Thousands of people in Northeast Florida and millions the around the country are joining marches Saturday in conjunction with the Women’s March on Washington to raise awareness of women’s rights they fear could be threatened by Donald Trump’s presidency.
Three marches were organized in the area – a memorial and march in downtown Jacksonville, a march in St. Augustine and a march in Amelia Island.
“Some of the rhetoric in the last election has some people concerned that we're going to take a step backwards and we will not have it,” said Billee Bussard who marched in Jacksonville.
Nationwide, more than 600 sister marches were organized around the country with some of the biggest expected in New York, Boston, Chicago and Los Angeles. The key focus of the day is the Women's March on Washington, which organizers say could attract a quarter of a million participants.
The march began with a Facebook call after the November election result and grew into what could be one of the larger political demonstrations ever seen in the U.S. capital.
“I think it may be a way of saying we don't want to lose a minute," said Christie Rasche who marched in Jacksonville. "We want to get started right now, now that there is somebody new in office whose views are not consistent with ours. We need to move now.”
The memorial and march in Jacksonville started at 10 a.m. at the grave of Mary A. Nolan in the Evergreen Cemetery. Nolan was a suffragette from Jacksonville who played a pivotal role in the passage of the 19th Amendment.
At 1 p.m. groups met at the Jacksonville landing to sign petitions, followed by a march to the Jacksonville Chamber of Commerce.

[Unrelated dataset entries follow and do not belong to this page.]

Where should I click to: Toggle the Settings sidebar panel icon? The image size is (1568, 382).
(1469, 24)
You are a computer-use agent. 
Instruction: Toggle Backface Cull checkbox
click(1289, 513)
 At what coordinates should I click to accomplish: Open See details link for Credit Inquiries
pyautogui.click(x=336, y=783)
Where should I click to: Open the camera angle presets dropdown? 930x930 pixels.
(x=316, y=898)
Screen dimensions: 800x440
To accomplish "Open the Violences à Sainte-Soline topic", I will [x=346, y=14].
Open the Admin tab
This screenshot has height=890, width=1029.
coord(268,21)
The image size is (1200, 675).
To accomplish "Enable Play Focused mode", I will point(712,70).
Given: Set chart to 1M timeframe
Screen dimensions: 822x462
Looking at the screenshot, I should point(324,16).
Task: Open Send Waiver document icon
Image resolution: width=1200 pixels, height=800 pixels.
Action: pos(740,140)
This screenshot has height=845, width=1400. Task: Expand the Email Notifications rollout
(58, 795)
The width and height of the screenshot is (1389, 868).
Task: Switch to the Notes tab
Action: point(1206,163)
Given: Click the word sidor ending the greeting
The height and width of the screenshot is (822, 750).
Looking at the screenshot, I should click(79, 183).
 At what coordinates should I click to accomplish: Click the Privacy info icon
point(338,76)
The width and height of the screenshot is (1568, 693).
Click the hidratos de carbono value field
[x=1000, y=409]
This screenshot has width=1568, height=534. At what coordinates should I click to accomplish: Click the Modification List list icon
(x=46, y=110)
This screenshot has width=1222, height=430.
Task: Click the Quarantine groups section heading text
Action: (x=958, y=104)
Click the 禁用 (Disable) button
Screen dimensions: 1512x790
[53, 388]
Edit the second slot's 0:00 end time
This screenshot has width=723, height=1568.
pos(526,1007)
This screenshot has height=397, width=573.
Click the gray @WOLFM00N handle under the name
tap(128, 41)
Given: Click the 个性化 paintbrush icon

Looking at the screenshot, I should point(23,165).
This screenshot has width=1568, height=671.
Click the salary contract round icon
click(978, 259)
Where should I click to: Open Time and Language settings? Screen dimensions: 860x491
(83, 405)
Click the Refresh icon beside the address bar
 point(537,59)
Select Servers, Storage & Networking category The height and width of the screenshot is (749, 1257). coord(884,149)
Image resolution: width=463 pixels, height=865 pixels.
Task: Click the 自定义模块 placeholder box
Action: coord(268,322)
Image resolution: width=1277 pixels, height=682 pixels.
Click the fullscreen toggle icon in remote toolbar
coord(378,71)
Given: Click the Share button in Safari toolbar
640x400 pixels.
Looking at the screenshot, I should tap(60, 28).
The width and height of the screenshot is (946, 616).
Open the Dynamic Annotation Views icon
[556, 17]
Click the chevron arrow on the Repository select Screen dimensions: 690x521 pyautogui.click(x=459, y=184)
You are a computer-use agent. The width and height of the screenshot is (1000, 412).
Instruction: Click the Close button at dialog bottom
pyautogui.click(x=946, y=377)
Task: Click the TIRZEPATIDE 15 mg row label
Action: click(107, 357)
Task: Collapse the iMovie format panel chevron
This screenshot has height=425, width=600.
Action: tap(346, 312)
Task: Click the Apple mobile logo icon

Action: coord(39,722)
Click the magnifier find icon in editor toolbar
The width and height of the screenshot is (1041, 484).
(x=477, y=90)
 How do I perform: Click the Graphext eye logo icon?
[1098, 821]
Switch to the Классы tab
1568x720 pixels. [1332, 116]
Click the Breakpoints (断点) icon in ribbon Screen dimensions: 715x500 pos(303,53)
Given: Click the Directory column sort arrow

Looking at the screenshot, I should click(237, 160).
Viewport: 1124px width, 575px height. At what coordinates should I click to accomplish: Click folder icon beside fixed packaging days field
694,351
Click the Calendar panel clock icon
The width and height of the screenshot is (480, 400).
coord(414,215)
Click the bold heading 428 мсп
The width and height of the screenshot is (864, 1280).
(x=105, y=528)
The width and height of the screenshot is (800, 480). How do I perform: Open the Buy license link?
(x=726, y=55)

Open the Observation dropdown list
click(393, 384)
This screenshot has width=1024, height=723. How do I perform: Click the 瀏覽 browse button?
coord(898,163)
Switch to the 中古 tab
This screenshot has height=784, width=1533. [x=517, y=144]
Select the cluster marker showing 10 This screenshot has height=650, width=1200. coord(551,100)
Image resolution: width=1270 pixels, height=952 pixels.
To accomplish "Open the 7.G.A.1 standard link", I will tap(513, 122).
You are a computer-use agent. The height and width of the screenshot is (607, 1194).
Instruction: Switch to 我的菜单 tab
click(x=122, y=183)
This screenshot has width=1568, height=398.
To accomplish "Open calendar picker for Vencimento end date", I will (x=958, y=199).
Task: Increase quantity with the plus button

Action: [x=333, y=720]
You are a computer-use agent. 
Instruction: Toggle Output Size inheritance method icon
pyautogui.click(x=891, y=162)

The Amelia Island Solidarity March is a sister march the Women’s March on Washington. The march started at Central Park in Fernandina Beach at 10 a.m., with various guest speakers appearing after the march.
The St. Augustine Unity in the Community rally started at 1 p.m. at the Bridge of Lions.
Women and men in cities around the world, including in Sydney, Berlin, London, Paris and Cape Town, South Africa are also marching for women's rights.
“It's very important for women, and men who support women, support women's rights and recognize the inequities (that) still exist in our society that needs to be overcome together,” Rasche said.